The trial’s scope extends beyond individual liability. Prosecutors intend to present digital forensics showing how the defendants formed informal networks—private Telegram groups and shared Google Docs—where they exchanged fabricated “evidence” and coordinated posting schedules to maximize visibility. One defendant, identified only as “C.B.” in court documents, allegedly authored a 27-page PDF titled “The Trogneux Deception” that was downloaded 12,000 times from a file-sharing site.
Defense attorneys argue that their clients engaged in legitimate criticism of a public figure. “Questioning the age gap in a marriage, however provocative, falls within protected political discourse,” contended Maître Olivia Ronen, representing the suspended advertising executive. “The prosecution risks criminalizing satire and hyperbole.” Lawyers have also challenged the admissibility of certain screenshots, claiming they were taken out of context or altered.

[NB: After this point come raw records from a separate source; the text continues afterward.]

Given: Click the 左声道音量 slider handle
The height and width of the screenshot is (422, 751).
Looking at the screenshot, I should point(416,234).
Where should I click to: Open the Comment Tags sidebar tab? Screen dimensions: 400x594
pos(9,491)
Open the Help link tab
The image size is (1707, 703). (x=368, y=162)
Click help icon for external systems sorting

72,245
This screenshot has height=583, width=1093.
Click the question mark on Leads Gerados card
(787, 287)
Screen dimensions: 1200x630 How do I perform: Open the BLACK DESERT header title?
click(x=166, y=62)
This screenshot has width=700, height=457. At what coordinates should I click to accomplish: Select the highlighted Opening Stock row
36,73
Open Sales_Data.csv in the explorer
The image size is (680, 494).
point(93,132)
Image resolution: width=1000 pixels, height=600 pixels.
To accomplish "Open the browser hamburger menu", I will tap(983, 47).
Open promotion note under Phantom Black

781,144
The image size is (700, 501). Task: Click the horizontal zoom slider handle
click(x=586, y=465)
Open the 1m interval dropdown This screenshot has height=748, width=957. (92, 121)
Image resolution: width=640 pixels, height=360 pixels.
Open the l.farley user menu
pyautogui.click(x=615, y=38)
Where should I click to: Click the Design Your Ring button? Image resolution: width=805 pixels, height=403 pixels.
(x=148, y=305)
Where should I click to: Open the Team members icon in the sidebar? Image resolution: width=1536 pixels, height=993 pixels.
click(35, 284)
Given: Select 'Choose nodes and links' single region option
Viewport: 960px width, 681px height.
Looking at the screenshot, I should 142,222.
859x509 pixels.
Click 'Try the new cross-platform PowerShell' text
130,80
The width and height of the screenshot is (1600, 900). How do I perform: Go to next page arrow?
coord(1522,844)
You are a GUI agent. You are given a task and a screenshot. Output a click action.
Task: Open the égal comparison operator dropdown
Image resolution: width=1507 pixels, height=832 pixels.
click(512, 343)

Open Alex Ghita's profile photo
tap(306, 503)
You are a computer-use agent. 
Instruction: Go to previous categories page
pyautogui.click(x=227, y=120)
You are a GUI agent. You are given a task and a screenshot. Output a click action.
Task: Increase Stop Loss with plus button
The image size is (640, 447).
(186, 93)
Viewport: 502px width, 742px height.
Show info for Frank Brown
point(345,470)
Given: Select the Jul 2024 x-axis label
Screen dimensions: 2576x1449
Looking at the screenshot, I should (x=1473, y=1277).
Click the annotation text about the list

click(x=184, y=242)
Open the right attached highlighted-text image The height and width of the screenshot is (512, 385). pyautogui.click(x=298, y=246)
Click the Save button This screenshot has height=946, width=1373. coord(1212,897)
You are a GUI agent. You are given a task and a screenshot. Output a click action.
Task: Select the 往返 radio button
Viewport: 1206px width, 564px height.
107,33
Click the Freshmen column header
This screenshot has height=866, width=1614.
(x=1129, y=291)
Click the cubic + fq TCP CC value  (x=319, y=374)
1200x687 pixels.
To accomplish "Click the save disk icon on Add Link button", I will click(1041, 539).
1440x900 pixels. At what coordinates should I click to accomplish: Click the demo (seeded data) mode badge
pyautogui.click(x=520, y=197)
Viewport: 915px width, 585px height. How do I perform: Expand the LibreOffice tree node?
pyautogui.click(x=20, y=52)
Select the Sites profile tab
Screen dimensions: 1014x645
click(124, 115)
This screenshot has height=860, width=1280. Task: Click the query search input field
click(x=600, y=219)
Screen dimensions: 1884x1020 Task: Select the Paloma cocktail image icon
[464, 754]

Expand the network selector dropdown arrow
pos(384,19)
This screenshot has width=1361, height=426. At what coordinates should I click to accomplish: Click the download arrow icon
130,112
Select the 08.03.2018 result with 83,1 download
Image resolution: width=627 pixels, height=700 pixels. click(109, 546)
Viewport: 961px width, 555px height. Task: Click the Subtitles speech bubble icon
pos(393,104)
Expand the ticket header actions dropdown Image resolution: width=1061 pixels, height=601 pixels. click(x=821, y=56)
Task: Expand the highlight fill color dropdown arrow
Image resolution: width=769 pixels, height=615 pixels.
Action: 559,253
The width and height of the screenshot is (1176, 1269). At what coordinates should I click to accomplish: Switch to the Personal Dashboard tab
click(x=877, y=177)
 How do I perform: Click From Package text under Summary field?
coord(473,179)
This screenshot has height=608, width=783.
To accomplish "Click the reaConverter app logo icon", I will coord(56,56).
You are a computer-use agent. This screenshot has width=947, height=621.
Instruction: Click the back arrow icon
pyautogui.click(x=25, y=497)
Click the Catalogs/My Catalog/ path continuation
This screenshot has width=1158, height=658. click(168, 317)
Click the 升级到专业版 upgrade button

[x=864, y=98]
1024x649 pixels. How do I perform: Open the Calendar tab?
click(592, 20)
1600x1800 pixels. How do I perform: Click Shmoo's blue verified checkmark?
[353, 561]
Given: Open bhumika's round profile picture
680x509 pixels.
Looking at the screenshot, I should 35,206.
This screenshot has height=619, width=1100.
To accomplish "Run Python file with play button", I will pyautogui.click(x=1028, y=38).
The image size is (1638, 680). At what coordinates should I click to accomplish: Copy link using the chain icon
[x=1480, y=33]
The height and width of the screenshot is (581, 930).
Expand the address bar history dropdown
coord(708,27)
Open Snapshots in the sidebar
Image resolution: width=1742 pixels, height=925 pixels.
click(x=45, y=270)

The case arrives amid heightened French scrutiny of online toxicity. A 2024 report by the Haute Autorité pour la Transparence de la Vie Publique (HATVP) documented a 180% surge in threats against elected officials and their families since 2020, with women disproportionately targeted. President Macron himself has faced death threats, while his wife has required enhanced security after protesters chanted transphobic slurs outside the Élysée Palace in 2023.
This is not Brigitte Macron’s first courtroom confrontation with the rumor. In September 2024, she and her brother Jean-Michel Trogneux secured a defamation victory against Natacha Rey and Amandine Roy, the original YouTube video’s producers. A lower court ordered the women to pay €8,000 in damages and €5,000 in legal costs each. However, the Paris Court of Appeal overturned the ruling in July 2025, citing insufficient proof of malicious intent. The Macrons have appealed to the Cour de Cassation, France’s highest judicial body, with a hearing scheduled for spring 2026.
The current defendants could face steeper penalties if convicted, as cyberbullying charges carry aggravating factors when committed in a group. Judges may also order the removal of offending content and impose monitoring of the defendants’ future online activity.
Brigitte Macron, 72, has remained largely silent on the ordeal, though sources close to the Élysée describe her as “resolute but weary.” The couple married in 2007 after a relationship that began when Emmanuel Macron, then 15, was a student in her literature class at La Providence high school in Amiens. Mrs. Macron, a divorced mother of three, has three adult children and seven grandchildren from her first marriage. President Macron, 47, was elected in 2017 and re-elected in 2022.
A verdict is not expected immediately; the presiding judge has indicated a written ruling will follow within four to six weeks to allow thorough review of the voluminous digital evidence. Whatever the outcome, the trial underscores a broader societal reckoning with the weaponization of disinformation in the digital age.
As France prepares to host the 2026 Rugby World Cup and navigates tense budget negotiations, the Macron administration hopes a strong judicial response will deter similar campaigns. For now, ten ordinary citizens—mediums, teachers, and technologists—sit in the dock, their keyboards transformed into instruments of alleged malice under the unforgiving glare of the French republic’s justice system.